Erreur tactique grave de surcroît car le Parti Socialiste apparaissait entraîné sur cette voie par la pression du PCF. Non seulement Mitterrand paraissait donc incapable de contenir le PCF, mais il se révélait sensible à des pressions venues de sa gauche. Sensibilité que l'opinion publique bourgeoise ne pardonne pas facilement à des hommes politiques de gauche.

Les tonitruantes revendications de sièges ministériels de la part du PCF ont fait le reste. Sensibles à l'argumentation de la droite sur les prétendus effets catastrophiques de toute surenchère en cette période de crise, réticents devant la perspective de voir des ministres communistes au gouvernement, ces quelques « pour cent » d'électeurs centristes qui avaient fait la percée du PS et la progression de la gauche durant la période précédente, ont causé son échec.

Une fois de plus, !es partis de gauche sont passés à côté de la majorité électorale et de l'accession au gouvernement. Il ne leur reste qu'à attendre les prochaines échéances : les présidentielles de 1981 et les législatives de 1983. le moins que, sans élections, Giscard les appelle au gouvernement, si l'aggravation de la crise rend souhaitable pour la bourgeoisie la présence au gouvernement d'hommes de gauche capables d'exhorter les masses travailleuses à la patience et aux sacrifices.

La classe ouvrière, elle, n'a pas perdu grand-chose dans l'affaire. D'abord parce que, fondamentalement, un gouvernement d'Union de la gauche aurait mené la même politique d'austérité au profit de la bourgeoisie que le gouvernement Barre.

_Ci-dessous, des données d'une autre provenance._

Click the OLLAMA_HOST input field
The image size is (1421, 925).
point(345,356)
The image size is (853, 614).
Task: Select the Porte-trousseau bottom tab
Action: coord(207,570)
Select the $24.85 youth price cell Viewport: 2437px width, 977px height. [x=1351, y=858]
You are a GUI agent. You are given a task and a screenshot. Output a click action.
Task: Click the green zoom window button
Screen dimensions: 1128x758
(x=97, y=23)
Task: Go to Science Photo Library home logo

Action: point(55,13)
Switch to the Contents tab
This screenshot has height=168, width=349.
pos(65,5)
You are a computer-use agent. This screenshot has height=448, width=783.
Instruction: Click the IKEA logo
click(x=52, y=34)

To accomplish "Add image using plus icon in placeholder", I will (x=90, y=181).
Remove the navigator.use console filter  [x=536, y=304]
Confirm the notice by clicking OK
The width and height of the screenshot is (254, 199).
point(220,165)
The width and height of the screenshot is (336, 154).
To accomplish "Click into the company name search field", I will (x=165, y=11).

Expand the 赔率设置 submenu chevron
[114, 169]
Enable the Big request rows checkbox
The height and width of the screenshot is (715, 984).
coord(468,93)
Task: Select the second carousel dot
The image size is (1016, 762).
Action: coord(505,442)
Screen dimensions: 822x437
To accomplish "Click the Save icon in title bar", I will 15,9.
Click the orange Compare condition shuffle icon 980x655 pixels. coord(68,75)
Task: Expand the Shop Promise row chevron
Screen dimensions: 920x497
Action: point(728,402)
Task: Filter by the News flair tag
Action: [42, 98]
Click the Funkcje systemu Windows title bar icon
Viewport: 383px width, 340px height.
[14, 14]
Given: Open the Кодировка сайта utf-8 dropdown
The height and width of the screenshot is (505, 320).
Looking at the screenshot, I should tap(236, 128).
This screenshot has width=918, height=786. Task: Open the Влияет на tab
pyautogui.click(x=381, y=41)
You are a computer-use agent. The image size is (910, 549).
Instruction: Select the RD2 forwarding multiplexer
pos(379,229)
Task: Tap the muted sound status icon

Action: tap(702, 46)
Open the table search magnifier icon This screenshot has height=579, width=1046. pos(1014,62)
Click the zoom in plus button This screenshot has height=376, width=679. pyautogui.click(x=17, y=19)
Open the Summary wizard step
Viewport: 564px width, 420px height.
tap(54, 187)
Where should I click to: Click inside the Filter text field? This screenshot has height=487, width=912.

Mais aussi et parce que justement il n'y avait pas un mouvement de radicalisation dans le pays.

Ensuite parce que, étant donné les circonstances, la gauche n'aurait pu obtenir l'apport d'une partie de l'électorat, centriste qu'en montrant un visage encore plus rassurant, encore plus à droite. Qu'aurait donc gagné la classe ouvrière à la victoire de la gauche si celIe-ci avait été obtenue parce que Mitterrand aurait victorieusement résisté à toute pression pour le SMIC à 2 400 francs ? Déjà, les masses laborieuses auraient chèrement payé sur d'autres plans les quelques générosités que la gauche réformiste leur promettait par pure démagogie électorale. Alors, payer cher, sans même rien avoir de contrepartie...

La voie électorale en est une pour les politiciens de gauche qui se réclament de la classe ouvrière mais qui servent les intérêts politiques de la bourgeoisie. Mais elle ne conduit la classe ouvrière nulle part, si ce n'est vers la désillusion à démoralisation ou l'échec.